Approximately 25 years ago, we found that the sex ratio of children who manifested NLD characteristics at assessment was approximately one girl for every 5 or 6 boys. Now, we find that the sex ratio is 1:1. It is clear that the gender role expectation revolution that has transpired during this period has contributed massively to this dramatic change in the gender ratio of clinical incidence; it is also apparent that the occurrence of this revolution has eventuated in a clinical incidence that is equivalent to the "true" incidence. Let me explain these two propositions.

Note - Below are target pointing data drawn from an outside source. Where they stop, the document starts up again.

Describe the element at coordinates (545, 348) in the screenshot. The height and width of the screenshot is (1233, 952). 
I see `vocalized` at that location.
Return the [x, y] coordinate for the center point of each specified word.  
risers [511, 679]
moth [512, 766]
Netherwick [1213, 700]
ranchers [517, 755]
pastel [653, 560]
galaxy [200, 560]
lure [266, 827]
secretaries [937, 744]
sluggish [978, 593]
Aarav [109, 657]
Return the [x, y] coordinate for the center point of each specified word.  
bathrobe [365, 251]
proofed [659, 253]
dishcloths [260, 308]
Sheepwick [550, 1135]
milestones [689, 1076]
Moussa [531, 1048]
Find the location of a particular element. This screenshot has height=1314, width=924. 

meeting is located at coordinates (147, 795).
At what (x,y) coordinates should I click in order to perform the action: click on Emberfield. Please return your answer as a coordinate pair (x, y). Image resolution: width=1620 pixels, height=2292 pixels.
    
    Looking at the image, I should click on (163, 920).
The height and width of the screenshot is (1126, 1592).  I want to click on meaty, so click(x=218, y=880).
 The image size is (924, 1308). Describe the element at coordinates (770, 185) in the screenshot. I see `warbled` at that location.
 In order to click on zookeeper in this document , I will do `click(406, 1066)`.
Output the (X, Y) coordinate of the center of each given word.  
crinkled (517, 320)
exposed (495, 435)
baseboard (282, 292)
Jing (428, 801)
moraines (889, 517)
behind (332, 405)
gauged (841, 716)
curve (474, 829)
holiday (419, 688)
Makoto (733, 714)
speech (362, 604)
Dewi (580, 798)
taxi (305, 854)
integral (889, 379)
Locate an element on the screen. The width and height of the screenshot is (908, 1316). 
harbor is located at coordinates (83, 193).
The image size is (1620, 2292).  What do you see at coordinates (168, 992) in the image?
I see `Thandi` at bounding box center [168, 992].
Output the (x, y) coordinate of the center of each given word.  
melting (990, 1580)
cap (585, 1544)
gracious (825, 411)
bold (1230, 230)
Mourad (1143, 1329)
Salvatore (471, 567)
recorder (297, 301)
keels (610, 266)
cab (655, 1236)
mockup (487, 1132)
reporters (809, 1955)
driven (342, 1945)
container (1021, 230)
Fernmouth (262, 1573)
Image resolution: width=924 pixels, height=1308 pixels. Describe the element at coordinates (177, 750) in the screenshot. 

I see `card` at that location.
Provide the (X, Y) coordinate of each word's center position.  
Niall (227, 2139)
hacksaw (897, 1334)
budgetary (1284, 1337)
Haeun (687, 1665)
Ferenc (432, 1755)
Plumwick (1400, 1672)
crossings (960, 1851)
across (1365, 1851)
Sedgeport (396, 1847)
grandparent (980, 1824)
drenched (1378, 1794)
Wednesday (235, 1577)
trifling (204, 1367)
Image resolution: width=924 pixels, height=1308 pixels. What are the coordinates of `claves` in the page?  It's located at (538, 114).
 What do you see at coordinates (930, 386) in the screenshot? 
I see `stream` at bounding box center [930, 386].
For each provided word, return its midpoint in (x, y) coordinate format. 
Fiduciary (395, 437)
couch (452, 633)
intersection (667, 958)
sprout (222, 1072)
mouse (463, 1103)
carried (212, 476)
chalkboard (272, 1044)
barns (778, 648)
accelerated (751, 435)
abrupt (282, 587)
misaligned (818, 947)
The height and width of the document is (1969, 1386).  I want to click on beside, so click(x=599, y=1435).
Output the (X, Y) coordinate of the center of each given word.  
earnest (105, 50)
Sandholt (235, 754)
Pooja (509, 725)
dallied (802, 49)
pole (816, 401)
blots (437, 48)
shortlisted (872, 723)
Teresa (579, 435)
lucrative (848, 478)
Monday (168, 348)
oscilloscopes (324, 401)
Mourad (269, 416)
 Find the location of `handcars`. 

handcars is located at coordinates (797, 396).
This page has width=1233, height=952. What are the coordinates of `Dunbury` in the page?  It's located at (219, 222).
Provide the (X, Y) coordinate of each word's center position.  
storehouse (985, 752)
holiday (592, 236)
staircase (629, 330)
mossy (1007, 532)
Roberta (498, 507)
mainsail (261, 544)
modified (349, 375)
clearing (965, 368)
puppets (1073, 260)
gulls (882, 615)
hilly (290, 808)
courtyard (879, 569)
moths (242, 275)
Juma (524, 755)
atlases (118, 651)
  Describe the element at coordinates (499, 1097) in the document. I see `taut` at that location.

First, it is apparent that young girls, at least in what we loosely refer to as "Western Society," are now expected to engage in roughly the same tasks (i.e., meet the same developmental demands) as do young boys. Girls are expected to engage in vigorous track and field events, contact sports, and other endeavours that used to be the almost exclusive domain of boys and young ladies referred to as "tomboys" a quarter of a century ago. In addition, girls are expected to do as well as boys in school subjects involving mathematics and science. The gender role revolution has changed dramatically the expectations that society (as reflected principally in the school) has for performances involving motor and psychomotor skills, visual-spatial-organizational skills, and concept-formation/scientific activities. Thus, it should come as no surprise that girls who present with difficulties in these areas (i.e., difficulties of the NLD sort) would be seen, even during the early school years, as in need of some form of assessment/intervention. Whereas, 25 or more years ago, the shy, withdrawn, psychomotorically incompetent girl who had difficulties with arithmetic/mathematics would be thought of as normally demure and essentially "feminine," such is not the case today. Hence, we have experienced a dramatic increase in the incidence of girls being referred for assessment because such characteristics are now viewed as "symptoms" or "problems," rather than "normal" feminine characteristics.
But, why should a ratio of 1:1 be viewed as the true incidence rate? There are two sets of answers for this. First, consider the following: There is no reason to believe that fetal teratogens, such as alcohol and other drugs, X-irradiation, and so on should affect the male fetus more or less than the female fetus; birth defects are not appreciably more common in boys than in girls (although there is some debate about this); given the more vigorous participation of girls in contact sports and in other activities such as motor vehicle driving, one would expect there to be, eventually, an equivalence in the incidence of significant traumatic brain injuries for both genders. All of these factors and many more that could be mentioned can lead to the manifestations of the NLD syndrome. Secondly, the origins of the NLD syndrome in some individuals (for example, those who exhibit Williams syndrome or Velocardiofacial syndrome) would appear to be related to genetic factors. For the most part, however, there is no compelling evidence at this point that would lead to the inference that such genetic factors are sex-linked (except, for example, in the case of Turner syndrome). It is clear that this issue is a complex one that needs to be investigated much more thoroughly.